### WORK REQUIRED
Format the records from the line containing "4, 803, 13)" to the line containing "203, 831, 208)" as a numbered list, leaving out any blank lines.
·····
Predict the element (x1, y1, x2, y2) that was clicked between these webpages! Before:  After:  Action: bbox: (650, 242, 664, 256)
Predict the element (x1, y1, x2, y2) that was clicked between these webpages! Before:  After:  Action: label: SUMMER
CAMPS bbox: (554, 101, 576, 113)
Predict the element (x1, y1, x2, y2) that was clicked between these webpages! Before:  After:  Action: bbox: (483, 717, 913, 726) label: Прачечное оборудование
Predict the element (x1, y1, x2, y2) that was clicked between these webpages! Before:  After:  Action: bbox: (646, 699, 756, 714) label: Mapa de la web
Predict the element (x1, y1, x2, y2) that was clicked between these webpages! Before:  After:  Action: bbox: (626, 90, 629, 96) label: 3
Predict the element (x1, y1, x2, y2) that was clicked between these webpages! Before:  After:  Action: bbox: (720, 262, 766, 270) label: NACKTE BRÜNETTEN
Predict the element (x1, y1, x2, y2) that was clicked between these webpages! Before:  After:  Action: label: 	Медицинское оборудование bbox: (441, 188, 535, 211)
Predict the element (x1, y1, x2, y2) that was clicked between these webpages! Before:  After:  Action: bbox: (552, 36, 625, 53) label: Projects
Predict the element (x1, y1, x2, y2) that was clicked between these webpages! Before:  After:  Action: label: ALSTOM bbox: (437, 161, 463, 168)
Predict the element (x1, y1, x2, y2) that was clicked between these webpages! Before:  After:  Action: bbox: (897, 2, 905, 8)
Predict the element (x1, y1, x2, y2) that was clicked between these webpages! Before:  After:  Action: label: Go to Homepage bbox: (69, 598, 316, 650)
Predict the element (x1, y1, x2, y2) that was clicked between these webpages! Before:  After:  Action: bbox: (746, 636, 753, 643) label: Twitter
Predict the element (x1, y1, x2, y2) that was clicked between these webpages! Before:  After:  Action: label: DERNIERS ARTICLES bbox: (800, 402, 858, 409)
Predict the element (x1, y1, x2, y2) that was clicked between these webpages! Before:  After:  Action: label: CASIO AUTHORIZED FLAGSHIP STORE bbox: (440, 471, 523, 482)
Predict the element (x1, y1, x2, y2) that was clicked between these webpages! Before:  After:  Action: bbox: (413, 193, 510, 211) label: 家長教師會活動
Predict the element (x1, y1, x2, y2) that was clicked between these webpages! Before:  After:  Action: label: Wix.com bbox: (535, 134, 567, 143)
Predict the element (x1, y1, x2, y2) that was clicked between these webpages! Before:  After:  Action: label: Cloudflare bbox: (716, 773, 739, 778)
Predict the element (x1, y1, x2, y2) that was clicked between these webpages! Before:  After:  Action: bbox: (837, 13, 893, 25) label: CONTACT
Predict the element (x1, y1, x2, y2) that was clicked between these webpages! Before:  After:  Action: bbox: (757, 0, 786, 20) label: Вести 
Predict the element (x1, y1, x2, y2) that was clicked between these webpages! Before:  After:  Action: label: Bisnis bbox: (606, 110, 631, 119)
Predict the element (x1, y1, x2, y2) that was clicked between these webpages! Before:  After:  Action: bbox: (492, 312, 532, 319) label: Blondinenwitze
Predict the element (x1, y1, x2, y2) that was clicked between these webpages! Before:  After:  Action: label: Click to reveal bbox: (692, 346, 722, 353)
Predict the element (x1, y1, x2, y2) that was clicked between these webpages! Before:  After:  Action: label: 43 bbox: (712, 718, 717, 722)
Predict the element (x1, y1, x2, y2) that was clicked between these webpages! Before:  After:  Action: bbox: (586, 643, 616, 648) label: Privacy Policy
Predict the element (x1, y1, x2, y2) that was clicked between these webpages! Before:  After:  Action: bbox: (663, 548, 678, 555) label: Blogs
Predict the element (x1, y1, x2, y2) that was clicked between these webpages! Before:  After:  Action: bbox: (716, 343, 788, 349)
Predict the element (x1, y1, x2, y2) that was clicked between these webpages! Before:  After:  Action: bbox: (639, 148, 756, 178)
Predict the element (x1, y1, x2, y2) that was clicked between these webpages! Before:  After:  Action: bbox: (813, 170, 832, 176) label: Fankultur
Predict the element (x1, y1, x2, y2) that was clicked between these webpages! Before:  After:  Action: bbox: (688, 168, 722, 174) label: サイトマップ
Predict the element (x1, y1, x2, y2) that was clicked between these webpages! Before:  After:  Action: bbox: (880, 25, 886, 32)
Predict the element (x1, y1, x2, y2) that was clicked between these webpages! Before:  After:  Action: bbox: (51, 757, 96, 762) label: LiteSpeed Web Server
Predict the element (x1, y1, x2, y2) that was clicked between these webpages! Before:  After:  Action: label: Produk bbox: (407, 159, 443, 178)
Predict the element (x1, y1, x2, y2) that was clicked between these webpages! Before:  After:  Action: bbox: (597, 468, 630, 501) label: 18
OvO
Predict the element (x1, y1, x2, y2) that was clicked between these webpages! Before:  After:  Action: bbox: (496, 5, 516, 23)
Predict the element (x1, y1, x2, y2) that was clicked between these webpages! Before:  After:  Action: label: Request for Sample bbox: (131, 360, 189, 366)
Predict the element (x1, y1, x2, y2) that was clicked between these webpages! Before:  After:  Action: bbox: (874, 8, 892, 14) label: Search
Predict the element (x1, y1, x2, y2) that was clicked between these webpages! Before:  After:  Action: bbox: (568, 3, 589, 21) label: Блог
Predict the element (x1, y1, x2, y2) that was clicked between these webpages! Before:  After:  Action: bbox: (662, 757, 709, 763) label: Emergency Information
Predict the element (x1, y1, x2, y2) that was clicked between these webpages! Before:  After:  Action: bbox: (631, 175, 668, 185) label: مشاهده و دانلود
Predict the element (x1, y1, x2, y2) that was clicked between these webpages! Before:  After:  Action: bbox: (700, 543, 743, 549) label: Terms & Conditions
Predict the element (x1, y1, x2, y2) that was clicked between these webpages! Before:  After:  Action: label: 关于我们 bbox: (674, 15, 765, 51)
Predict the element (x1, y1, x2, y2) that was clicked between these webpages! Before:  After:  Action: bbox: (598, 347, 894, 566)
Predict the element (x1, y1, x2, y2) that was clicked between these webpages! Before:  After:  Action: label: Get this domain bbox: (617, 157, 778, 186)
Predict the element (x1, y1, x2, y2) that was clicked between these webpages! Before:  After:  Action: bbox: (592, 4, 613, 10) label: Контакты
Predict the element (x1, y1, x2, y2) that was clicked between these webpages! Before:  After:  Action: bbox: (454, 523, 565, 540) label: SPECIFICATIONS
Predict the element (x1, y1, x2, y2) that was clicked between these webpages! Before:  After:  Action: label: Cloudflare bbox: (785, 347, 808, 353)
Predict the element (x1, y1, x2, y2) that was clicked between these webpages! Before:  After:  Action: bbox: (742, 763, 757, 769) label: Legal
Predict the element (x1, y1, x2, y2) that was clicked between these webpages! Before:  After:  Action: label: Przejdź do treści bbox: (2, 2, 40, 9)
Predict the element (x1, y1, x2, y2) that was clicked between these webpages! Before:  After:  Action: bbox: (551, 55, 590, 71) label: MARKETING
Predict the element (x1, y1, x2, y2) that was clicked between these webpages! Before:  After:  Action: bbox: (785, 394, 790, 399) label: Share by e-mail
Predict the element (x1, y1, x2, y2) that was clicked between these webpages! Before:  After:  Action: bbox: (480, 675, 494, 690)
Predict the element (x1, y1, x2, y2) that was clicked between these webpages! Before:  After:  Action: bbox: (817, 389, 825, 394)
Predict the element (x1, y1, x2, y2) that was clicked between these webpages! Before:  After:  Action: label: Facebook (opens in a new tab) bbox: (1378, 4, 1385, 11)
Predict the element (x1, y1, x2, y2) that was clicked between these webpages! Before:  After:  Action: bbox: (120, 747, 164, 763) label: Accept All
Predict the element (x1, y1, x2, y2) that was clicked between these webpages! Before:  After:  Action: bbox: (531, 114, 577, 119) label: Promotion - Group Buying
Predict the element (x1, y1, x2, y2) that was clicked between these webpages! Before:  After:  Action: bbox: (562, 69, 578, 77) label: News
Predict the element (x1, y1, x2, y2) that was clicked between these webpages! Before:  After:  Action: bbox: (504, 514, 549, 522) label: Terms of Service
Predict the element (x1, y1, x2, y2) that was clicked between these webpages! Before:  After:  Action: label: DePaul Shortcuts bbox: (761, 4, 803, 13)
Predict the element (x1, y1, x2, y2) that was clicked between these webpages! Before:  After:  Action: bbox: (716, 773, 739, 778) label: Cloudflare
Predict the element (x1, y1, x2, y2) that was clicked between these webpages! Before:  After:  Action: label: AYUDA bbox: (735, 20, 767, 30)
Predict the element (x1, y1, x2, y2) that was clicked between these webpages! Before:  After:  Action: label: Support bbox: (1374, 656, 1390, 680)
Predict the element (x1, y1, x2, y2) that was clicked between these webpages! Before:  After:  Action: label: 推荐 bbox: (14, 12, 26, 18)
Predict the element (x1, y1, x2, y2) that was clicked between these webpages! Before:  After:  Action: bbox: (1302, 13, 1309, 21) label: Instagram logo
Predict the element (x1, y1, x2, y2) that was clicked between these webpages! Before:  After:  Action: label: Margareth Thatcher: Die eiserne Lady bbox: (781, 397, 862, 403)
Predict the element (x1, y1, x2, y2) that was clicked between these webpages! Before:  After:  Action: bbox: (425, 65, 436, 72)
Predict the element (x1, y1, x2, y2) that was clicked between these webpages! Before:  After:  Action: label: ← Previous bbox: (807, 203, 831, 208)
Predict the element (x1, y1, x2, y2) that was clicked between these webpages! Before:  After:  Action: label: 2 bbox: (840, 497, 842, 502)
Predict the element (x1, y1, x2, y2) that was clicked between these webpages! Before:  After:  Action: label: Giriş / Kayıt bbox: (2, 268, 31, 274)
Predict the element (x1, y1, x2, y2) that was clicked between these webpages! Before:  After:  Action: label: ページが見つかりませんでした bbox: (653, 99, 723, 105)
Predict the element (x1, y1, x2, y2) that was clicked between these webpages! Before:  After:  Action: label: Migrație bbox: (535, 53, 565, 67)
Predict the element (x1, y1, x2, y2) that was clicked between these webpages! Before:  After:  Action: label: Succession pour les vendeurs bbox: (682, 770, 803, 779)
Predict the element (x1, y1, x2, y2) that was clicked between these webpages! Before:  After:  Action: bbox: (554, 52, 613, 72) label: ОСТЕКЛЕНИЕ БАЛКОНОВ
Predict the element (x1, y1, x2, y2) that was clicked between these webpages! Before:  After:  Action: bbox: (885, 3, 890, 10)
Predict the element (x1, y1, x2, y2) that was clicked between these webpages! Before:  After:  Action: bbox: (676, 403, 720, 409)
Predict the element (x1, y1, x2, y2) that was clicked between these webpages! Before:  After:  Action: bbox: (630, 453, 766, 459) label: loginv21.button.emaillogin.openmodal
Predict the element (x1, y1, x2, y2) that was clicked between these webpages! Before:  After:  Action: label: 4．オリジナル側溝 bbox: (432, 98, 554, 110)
·····
### TASK SOLUTION
1. Predict the element (x1, y1, x2, y2) that was clicked between these webpages! Before:  After:  Action: label: DePaul Shortcuts bbox: (761, 4, 803, 13)
2. Predict the element (x1, y1, x2, y2) that was clicked between these webpages! Before:  After:  Action: bbox: (716, 773, 739, 778) label: Cloudflare
3. Predict the element (x1, y1, x2, y2) that was clicked between these webpages! Before:  After:  Action: label: AYUDA bbox: (735, 20, 767, 30)
4. Predict the element (x1, y1, x2, y2) that was clicked between these webpages! Before:  After:  Action: label: Support bbox: (1374, 656, 1390, 680)
5. Predict the element (x1, y1, x2, y2) that was clicked between these webpages! Before:  After:  Action: label: 推荐 bbox: (14, 12, 26, 18)
6. Predict the element (x1, y1, x2, y2) that was clicked between these webpages! Before:  After:  Action: bbox: (1302, 13, 1309, 21) label: Instagram logo
7. Predict the element (x1, y1, x2, y2) that was clicked between these webpages! Before:  After:  Action: label: Margareth Thatcher: Die eiserne Lady bbox: (781, 397, 862, 403)
8. Predict the element (x1, y1, x2, y2) that was clicked between these webpages! Before:  After:  Action: bbox: (425, 65, 436, 72)
9. Predict the element (x1, y1, x2, y2) that was clicked between these webpages! Before:  After:  Action: label: ← Previous bbox: (807, 203, 831, 208)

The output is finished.